If an entry below holds a picture, leave the picture out and print the rest exactly.

********

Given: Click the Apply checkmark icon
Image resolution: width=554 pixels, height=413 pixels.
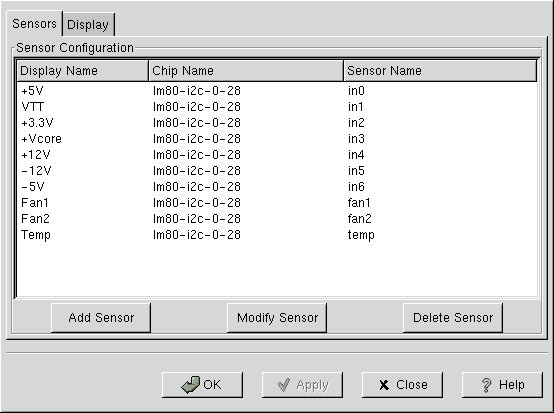Looking at the screenshot, I should point(284,385).

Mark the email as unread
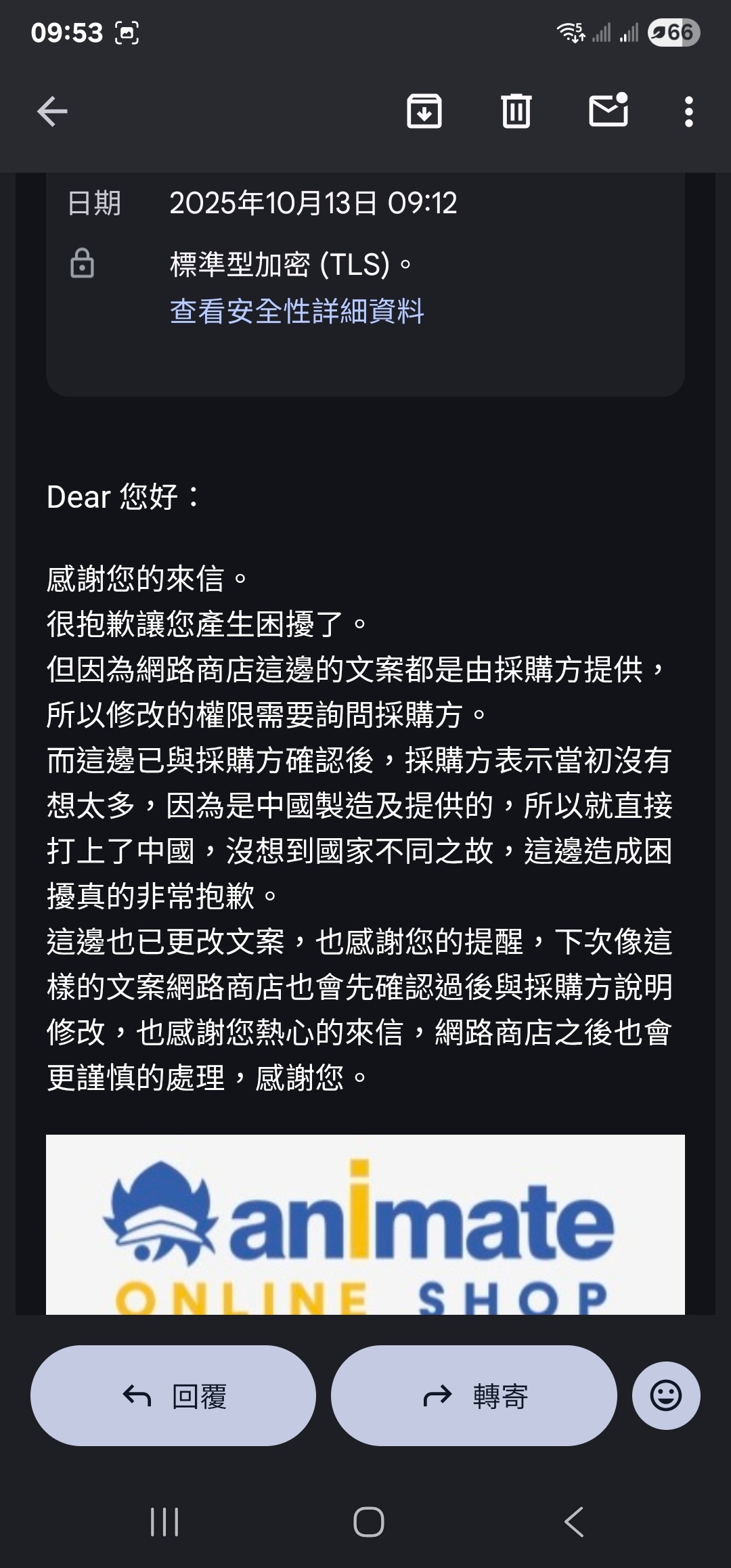point(608,110)
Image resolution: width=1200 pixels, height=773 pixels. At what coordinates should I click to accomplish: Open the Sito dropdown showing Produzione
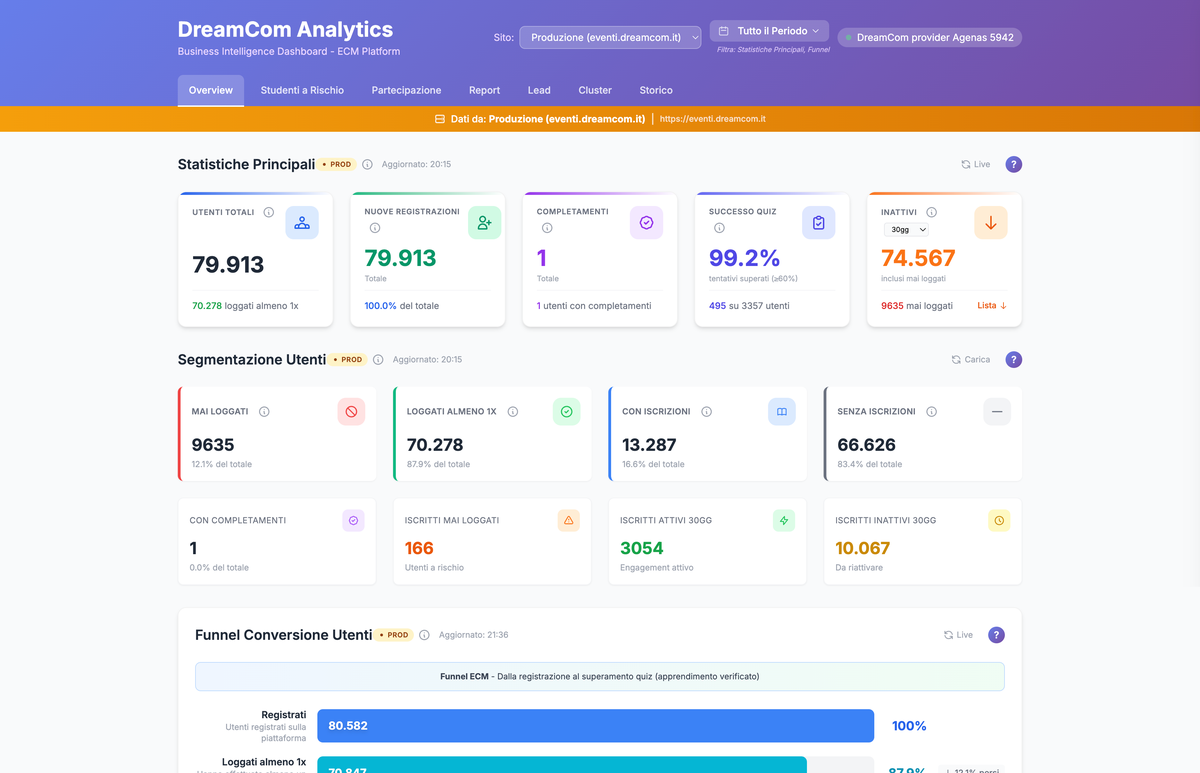pos(609,37)
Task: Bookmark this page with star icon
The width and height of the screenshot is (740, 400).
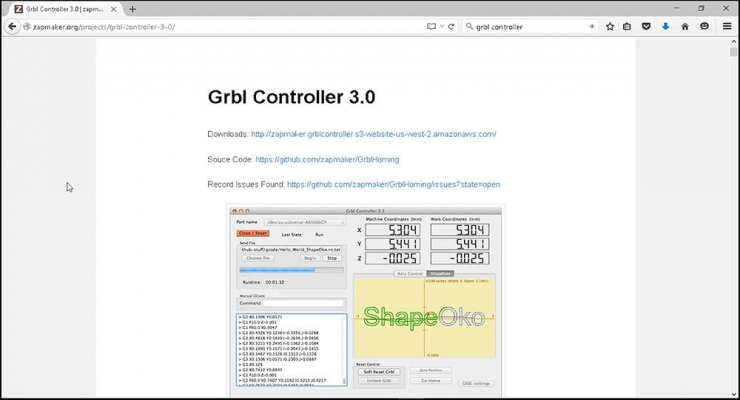Action: click(610, 27)
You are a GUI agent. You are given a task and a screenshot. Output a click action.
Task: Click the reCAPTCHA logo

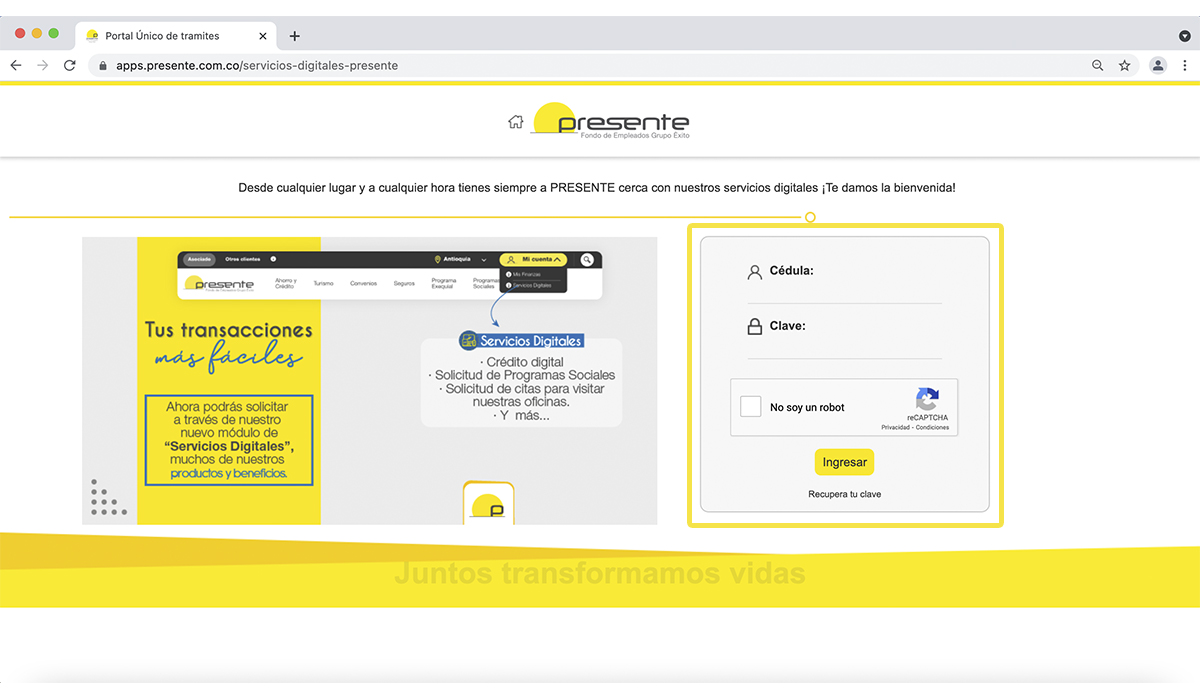tap(927, 399)
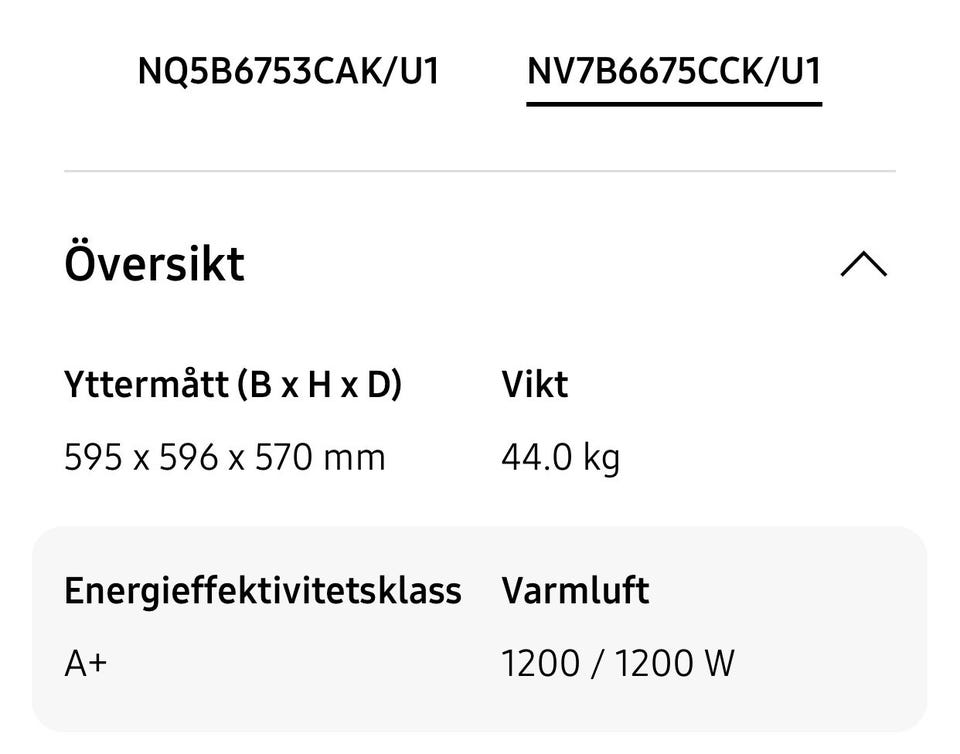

********

Solution to the problem -
Given: Click the Apply checkmark icon
Image resolution: width=554 pixels, height=413 pixels.
Looking at the screenshot, I should point(284,385).

Mark the email as unread
point(608,110)
Image resolution: width=1200 pixels, height=773 pixels. At what coordinates should I click to accomplish: Open the Sito dropdown showing Produzione
pos(609,37)
Task: Bookmark this page with star icon
The width and height of the screenshot is (740, 400).
Action: click(610, 27)
You are a GUI agent. You are given a task and a screenshot. Output a click action.
Task: Click the reCAPTCHA logo

tap(927, 399)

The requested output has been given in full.